Provided entries:
---
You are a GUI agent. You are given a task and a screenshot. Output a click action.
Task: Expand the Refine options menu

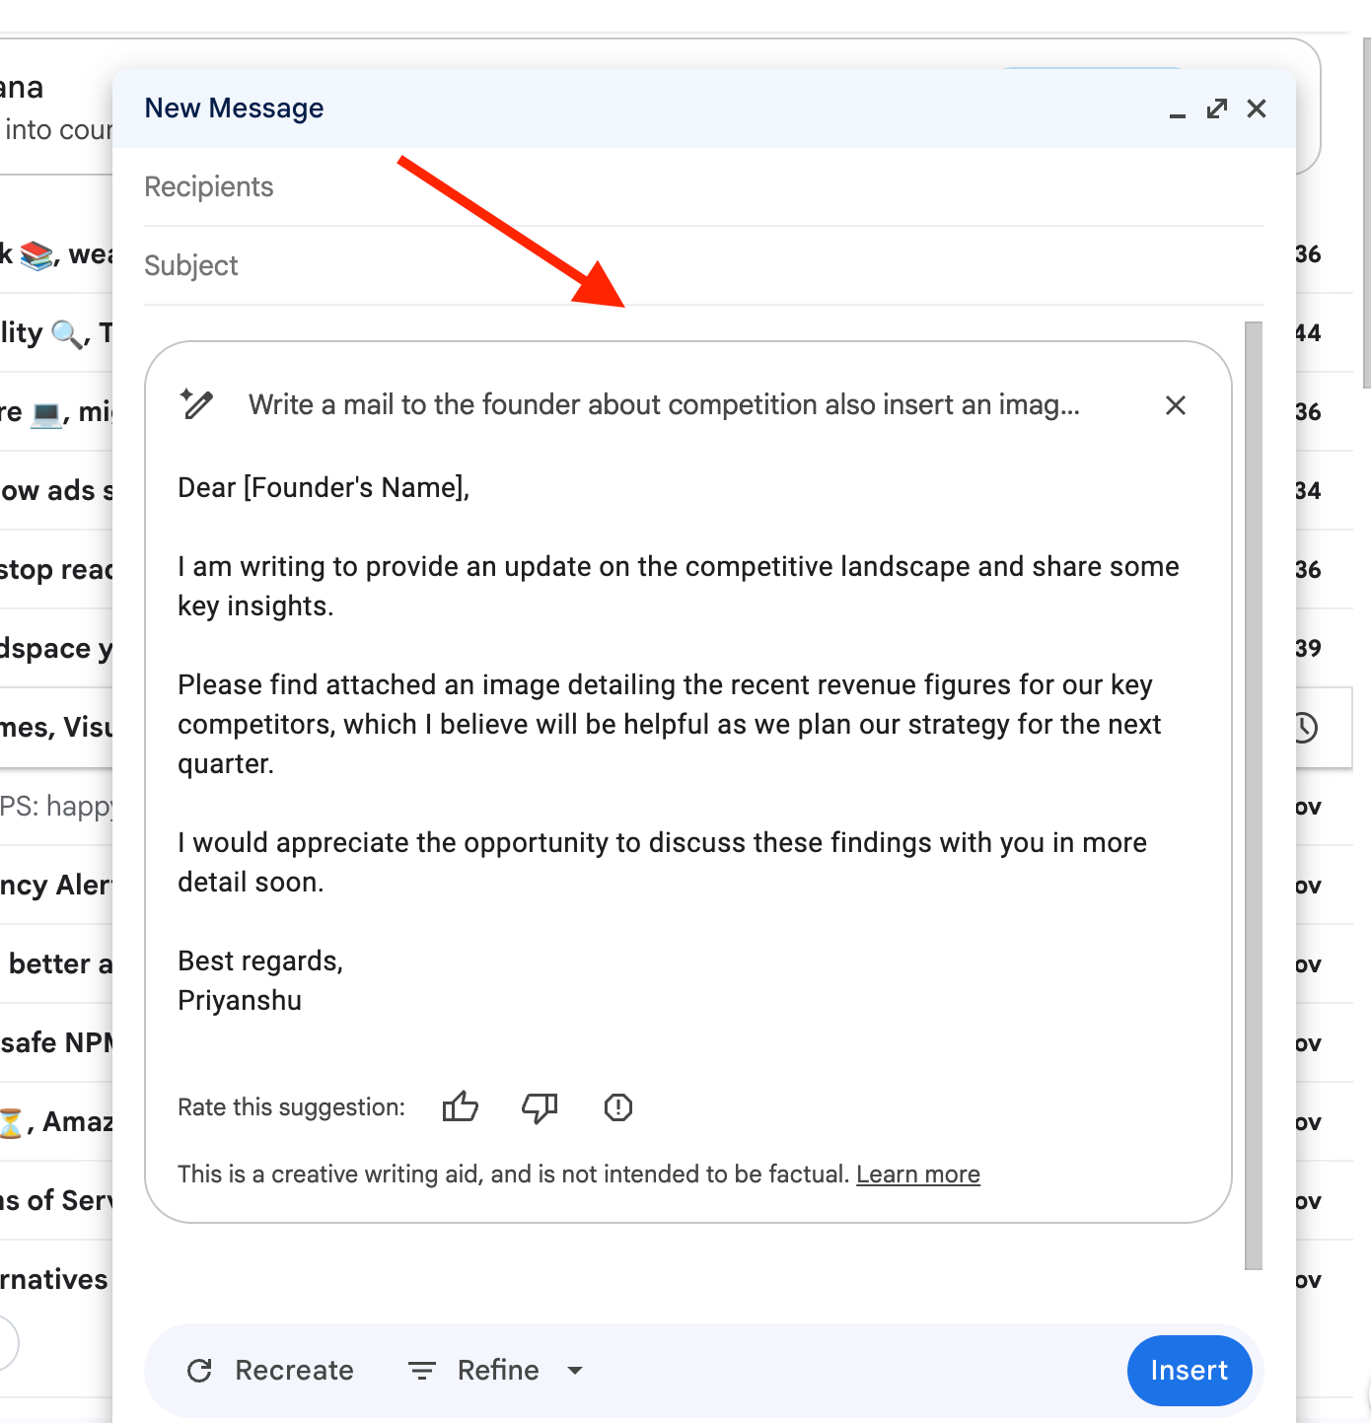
---
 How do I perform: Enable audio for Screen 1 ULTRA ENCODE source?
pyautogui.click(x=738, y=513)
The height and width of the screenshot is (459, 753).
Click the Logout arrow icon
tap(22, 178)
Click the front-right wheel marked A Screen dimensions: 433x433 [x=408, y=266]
---
Please make an exact copy of the lines above from the line with "Click the Logout arrow icon" through the line with "Click the front-right", both ends included.

Click the Logout arrow icon
tap(22, 178)
Click the front-right wheel marked A Screen dimensions: 433x433 [x=408, y=266]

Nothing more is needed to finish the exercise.